Creating ‘a safe, nurturing environment’ for science learners

Maria Varelas

Maria Varelas treasures the value of storytelling in the teaching of science. Photo: Roberta Dupuis-Devlin/UIC Photo Services

2013 Silver Circle Award

Since 1966, the Silver Circle has been presented to some of UIC’s best teachers. What makes the award especially meaningful is its selection committee: the graduating seniors.

 

Maria Varelas
Professor of curriculum & instruction
College of Education

 

A colleague dubbed Maria Varelas “fervor-ball,” and she accepts the nickname happily.

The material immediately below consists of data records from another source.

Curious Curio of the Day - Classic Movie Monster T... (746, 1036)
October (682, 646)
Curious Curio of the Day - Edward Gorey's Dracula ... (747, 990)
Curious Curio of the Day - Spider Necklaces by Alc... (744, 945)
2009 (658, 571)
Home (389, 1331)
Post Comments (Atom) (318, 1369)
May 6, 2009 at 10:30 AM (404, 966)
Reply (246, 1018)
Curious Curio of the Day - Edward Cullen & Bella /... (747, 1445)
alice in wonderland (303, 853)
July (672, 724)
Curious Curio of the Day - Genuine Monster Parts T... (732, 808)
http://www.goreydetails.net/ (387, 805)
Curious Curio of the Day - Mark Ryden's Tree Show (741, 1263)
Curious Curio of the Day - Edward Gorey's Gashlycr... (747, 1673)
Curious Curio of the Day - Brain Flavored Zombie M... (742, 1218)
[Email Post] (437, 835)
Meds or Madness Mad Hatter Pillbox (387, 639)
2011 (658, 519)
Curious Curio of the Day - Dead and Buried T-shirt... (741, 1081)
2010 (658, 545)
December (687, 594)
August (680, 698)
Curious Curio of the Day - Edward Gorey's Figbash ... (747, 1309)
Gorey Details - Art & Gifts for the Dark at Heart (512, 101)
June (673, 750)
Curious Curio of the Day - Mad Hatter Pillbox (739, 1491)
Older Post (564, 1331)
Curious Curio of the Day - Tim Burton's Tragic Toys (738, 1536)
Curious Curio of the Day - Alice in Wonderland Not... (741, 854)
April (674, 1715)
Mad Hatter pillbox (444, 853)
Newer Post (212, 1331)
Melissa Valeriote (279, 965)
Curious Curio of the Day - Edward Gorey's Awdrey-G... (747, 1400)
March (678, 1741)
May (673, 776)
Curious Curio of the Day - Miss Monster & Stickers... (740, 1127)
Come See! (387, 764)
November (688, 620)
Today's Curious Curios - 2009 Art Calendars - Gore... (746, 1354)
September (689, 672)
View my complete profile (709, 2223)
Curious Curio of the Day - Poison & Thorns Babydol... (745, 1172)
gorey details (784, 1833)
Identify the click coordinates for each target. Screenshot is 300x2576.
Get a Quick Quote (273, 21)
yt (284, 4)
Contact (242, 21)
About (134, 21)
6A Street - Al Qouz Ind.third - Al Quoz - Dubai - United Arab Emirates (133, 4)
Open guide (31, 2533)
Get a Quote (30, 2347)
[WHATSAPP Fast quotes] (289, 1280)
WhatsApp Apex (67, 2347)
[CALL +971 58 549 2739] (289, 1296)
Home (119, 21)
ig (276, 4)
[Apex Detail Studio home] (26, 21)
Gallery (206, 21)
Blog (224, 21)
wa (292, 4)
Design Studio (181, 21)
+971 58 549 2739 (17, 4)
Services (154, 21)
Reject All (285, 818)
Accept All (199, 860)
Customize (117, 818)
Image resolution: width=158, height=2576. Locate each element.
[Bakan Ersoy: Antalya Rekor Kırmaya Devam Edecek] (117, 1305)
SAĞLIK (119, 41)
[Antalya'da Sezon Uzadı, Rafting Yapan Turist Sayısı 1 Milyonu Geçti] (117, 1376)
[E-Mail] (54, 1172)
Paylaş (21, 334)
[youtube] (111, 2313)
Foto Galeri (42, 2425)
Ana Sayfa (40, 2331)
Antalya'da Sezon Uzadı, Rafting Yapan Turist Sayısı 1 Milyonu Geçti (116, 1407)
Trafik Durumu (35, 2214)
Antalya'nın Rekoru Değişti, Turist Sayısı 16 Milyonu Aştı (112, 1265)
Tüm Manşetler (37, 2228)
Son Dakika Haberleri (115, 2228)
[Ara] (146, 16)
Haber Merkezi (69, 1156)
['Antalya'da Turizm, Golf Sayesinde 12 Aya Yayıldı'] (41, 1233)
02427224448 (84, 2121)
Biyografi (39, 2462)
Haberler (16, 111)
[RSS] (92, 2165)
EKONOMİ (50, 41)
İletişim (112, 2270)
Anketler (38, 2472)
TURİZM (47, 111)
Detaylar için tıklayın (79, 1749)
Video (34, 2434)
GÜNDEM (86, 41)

Her first “students,” when she was a third-grader playing school, were her mother’s 20 flowerpots on the veranda in Athens, Greece. She gave them names, talked to them and graded them at the end of the day.

That was how she discovered that she enjoyed “creating a safe, nurturing environment” for learners.

Years later, she was drawn to physics for giving her “a sense of how the world came to be.” She admired a popular physics professor at the University of Athens whose interactive, call-and-response lectures were always packed.

“We would see that we were developing scientific stories along with him. ‘Think with me,’ he would exclaim, in the classroom or in the lab,” she says.

Aware of the power of storytelling, Varelas completed her bachelor’s degree with a thesis on the role of humor in teaching physics.

Since joining UIC in 1993, she has won seven awards for teaching students in the College of Education how to teach science.

“Many undergraduates get paralyzed by science. Many haven’t had very positive experiences with science in their K-12 schooling,” she says.

“They have to deconstruct their negative experiences and build new ones, and see themselves as doers of science.”

Varelas models science teaching by engaging her students in exercises as if they were learners themselves.

“I make explicit the teaching moves I do in the classroom — pausing, saying, ‘What did I just do?’ and ‘What could I have done?’” she says.

Varelas’ research and service in the Chicago Public Schools inform her teaching.

“Many of my students were CPS kids themselves,” she says. “To ponder about teachers who had limited resources but plenty of creativity and trust in what their kids bring to the classroom, create spaces for students to blossom, is powerful.”

Varelas says she learns every time she teaches her class. Good teachers are great listeners, she says.

“Hear what the kids are saying. Honor their meaning-making. It may not agree with what is scientifically  known.

“But celebrate where they are, and help them move to new places.”